• **WHAT THIS TASK INVOLVES**
Search the records for the line with "You are a GUI". Output that line and each line after it, exactly, and stop at the end; omit pictures.
(THE DATA begins)
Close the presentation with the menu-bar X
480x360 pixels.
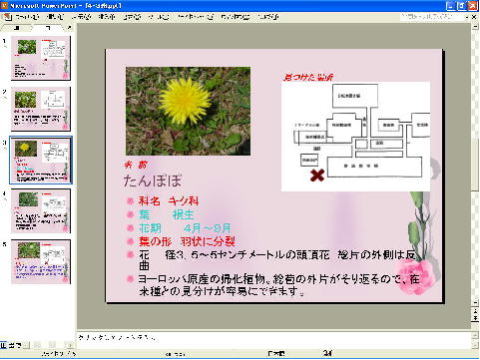pyautogui.click(x=474, y=17)
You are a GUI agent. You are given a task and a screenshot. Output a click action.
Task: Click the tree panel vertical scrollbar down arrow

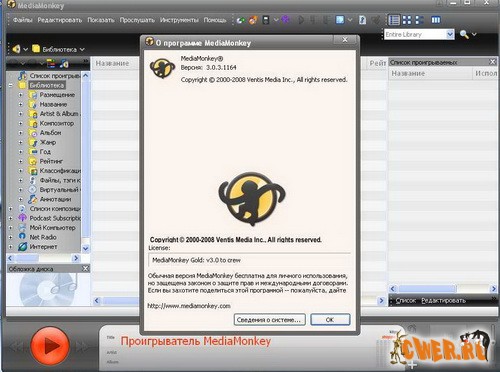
(THE DATA ends)
• **EXERCISE RESPONSE**
You are a GUI agent. You are given a task and a screenshot. Output a click action.
Task: Click the tree panel vertical scrollbar down arrow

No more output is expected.